Go through the data line by line from the top, retyping each exactly, and end with the line that contains "Screen dimensions: 1440x757".

Dataset entries:
=== Section Start ===

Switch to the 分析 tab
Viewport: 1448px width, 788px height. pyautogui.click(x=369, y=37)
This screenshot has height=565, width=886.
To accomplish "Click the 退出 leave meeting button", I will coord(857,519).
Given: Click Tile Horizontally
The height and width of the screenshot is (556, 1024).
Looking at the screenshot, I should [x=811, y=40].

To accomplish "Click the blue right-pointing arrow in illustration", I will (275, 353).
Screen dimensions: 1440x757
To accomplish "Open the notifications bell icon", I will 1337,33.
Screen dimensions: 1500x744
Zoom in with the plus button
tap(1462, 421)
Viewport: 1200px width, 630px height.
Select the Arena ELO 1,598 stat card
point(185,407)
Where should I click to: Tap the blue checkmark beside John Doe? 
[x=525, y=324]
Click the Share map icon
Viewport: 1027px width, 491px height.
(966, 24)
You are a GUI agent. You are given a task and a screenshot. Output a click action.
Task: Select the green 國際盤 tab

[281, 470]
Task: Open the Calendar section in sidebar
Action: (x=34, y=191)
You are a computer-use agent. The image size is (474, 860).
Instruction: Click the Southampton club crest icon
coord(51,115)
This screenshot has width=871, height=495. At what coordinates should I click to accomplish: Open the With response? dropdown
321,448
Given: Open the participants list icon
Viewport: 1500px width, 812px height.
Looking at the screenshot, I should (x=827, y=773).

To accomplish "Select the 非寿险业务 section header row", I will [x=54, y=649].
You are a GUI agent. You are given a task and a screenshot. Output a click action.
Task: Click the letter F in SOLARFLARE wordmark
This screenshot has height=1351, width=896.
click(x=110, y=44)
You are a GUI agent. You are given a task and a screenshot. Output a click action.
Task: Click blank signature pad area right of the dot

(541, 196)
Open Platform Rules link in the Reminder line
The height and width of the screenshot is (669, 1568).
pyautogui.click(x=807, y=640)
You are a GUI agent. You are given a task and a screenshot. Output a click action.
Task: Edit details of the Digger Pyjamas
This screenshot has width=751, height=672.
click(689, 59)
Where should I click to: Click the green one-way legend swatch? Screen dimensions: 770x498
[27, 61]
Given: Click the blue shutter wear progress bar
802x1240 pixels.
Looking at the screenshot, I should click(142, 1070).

=== Section End ===

Answer:
Switch to the 分析 tab
Viewport: 1448px width, 788px height. pyautogui.click(x=369, y=37)
This screenshot has height=565, width=886.
To accomplish "Click the 退出 leave meeting button", I will coord(857,519).
Given: Click Tile Horizontally
The height and width of the screenshot is (556, 1024).
Looking at the screenshot, I should [x=811, y=40].

To accomplish "Click the blue right-pointing arrow in illustration", I will (275, 353).
Screen dimensions: 1440x757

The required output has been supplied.